For some time now, I have been spending a large part of my free time on creating a 48V open-source BMS hardware. It had to meet certain quality requirements, as I develop HV traction battery systems professionally and have some insight into the mistakes that can occur in practice. Or where one should take a closer look at the design. It has taken a while to get from the idea to this day. However, the hardware has now been initially tested and there is quite detailed initial operation documentation with measurements available for some parts.
It would be absolutely great if someone were found who could further develop or utilise this basis in any way. For personal reasons, I am unable to do this to the extent that would be necessary (and possible) in the foreseeable future.
In particular, perhaps implement software for the BMM that maintains the flexibility to operate different, preferably ‘dumb’ battery modules (without their own software) that are unaware of each other on the same isoSPI bus.*

Projects such as the capacitor bank (for testing) or the galvanically isolated 48V to 5V/3V power supply could be useful, tried and tested resources for other projects, even outside of the Karlsolar project.

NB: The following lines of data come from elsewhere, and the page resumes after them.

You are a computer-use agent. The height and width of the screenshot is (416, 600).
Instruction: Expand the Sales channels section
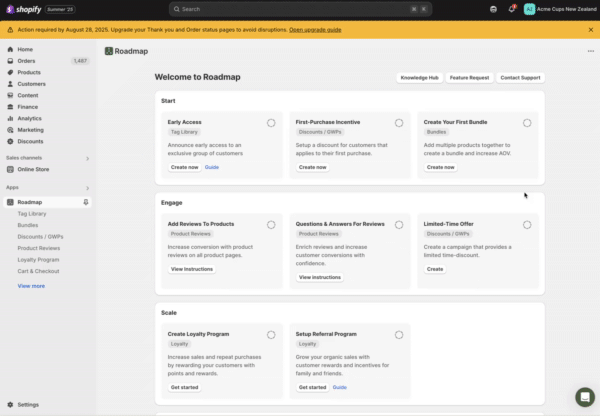[x=87, y=158]
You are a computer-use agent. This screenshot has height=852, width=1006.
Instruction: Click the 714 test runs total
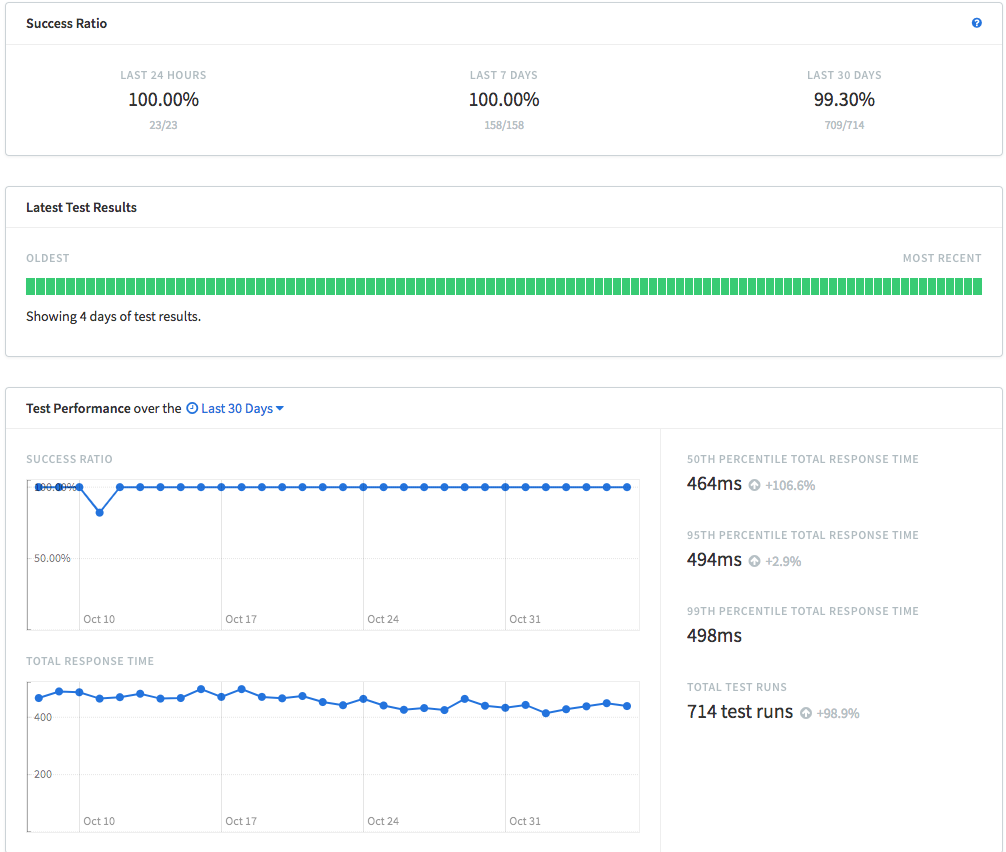739,712
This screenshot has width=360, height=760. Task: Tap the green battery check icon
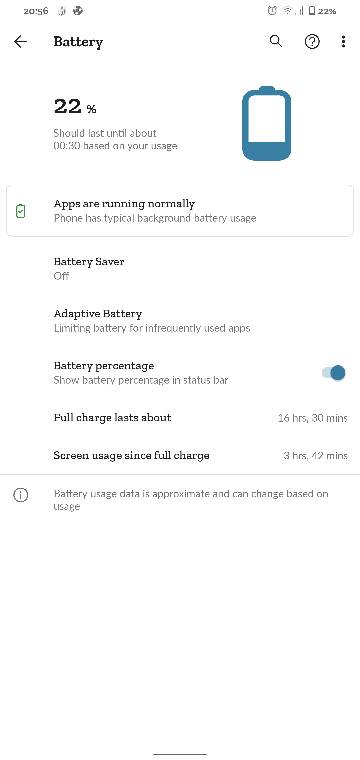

The KiCad sources, production data and, where available, simulation data and initial operation software are available for download for each sub-project.
*I suspect that, looking ahead, Zephyr could be a good basis for this. Even if it can currently only use a core of the RP2350. If SMP is required, FreeRTOS would probably be better in the short term. In any case, the current approach with Micropython is not performant enough – or native modules would have to be implemented here. But that would mean returning to C as the language.